# [Task directions]
Your answer should be the exact lines of the data below from the one containing "This screenshot has width=1568, height=443." through the one containing "Task: Tick the Preencher checkbox"; please include nothing else.

::::::::

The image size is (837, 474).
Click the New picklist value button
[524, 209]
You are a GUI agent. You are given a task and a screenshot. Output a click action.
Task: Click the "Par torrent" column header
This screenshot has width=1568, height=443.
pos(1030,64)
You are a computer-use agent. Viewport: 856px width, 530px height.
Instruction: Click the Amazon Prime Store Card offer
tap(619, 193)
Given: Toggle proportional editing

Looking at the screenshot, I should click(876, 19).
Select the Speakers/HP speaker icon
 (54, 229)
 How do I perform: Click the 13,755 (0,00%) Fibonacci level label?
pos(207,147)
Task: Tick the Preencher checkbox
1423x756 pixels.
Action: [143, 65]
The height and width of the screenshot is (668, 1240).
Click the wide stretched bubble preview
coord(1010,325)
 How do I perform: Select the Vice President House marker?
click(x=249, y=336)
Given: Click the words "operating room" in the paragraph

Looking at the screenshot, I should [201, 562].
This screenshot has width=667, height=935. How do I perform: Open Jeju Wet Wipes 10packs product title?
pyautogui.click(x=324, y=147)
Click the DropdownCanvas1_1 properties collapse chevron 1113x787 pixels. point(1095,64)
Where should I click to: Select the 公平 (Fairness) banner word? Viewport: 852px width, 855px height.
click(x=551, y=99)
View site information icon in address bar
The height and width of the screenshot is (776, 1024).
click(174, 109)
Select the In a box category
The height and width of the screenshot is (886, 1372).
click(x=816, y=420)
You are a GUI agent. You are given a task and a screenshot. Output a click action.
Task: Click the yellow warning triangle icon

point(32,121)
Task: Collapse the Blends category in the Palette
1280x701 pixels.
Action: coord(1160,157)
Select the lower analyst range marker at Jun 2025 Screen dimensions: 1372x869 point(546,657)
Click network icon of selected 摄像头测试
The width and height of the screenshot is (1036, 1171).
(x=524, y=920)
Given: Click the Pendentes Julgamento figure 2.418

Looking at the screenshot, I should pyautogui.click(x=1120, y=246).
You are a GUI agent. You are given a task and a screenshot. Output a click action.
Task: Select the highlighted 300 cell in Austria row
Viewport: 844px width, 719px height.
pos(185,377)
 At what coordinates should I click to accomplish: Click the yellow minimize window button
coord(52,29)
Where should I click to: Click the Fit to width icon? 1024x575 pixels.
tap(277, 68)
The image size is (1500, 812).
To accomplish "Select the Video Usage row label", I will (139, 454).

::::::::

# [Task solution]
This screenshot has width=1568, height=443.
pos(1030,64)
You are a computer-use agent. Viewport: 856px width, 530px height.
Instruction: Click the Amazon Prime Store Card offer
tap(619, 193)
Given: Toggle proportional editing

Looking at the screenshot, I should click(876, 19).
Select the Speakers/HP speaker icon
 (54, 229)
 How do I perform: Click the 13,755 (0,00%) Fibonacci level label?
pos(207,147)
Task: Tick the Preencher checkbox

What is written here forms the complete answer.